Woman suffers stroke as banana peel remedy fails

By Stacy Hsu  /  Staff reporter

Wed, Mar 11, 2015 - Page 4

A 50-year-old woman suffered a minor stroke recently after a failed attempt to lower her high blood pressure using banana peels.

According to Shin Kong Wu Ho-Su Memorial Hospital cardiologist Chiu Chiung-zuan (邱俊仁), the patient, surnamed Lin (林), was diagnosed with high blood pressure six months ago, but her fear of long-term dependency on medications prompted her to search for folk remedies on the Internet.

“Lin read that consuming banana peels can help to lower blood pressure and began eating them half a year ago. However, due to a lack of proper medication, recent temperature changes caused her blood pressure to fluctuate dramatically and eventually led to a minor stroke,” Chiu said.

Chiu said he has noticed a gradual increase in the number of people who seek professional medical assistance only after folk remedies prove ineffective.

The trend is alarming, Chiu said, citing an article published in the New England Journal of Medicine in June last year, which showed that people with poorly managed high blood pressure face a 70 percent greater risk of suffering a stroke.

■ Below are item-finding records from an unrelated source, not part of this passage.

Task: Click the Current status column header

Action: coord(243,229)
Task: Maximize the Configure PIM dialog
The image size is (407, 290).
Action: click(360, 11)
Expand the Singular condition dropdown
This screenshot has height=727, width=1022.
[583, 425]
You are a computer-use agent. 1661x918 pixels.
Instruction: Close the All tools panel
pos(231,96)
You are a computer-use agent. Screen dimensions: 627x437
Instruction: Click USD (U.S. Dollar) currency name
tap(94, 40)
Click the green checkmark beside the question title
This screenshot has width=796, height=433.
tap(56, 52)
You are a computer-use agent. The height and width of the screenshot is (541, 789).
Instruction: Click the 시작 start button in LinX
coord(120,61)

The Internet is saturated with an array of alleged remedies believed to be helpful in reducing blood pressure, such as washing one’s feet with baking soda, drinking red wine soaked with onion and eating vinegar-marinated peanuts.

According to statistics compiled by the Ministry of Health and Welfare, the incidence rate of high blood pressure is 29.7 percent among Taiwanese aged 40 and older, but only two-thirds of patients with hypertension seek treatment.

A guidebook published by the Taiwan Society of Cardiology and the Taiwan Hypertension Society on the management of high blood pressure last year advises people with two consecutive blood pressure readings of above 140/90 millimeters of mercury — which qualifies as hypertension — to seek medical attention, carry out dietary control and exercise regularly.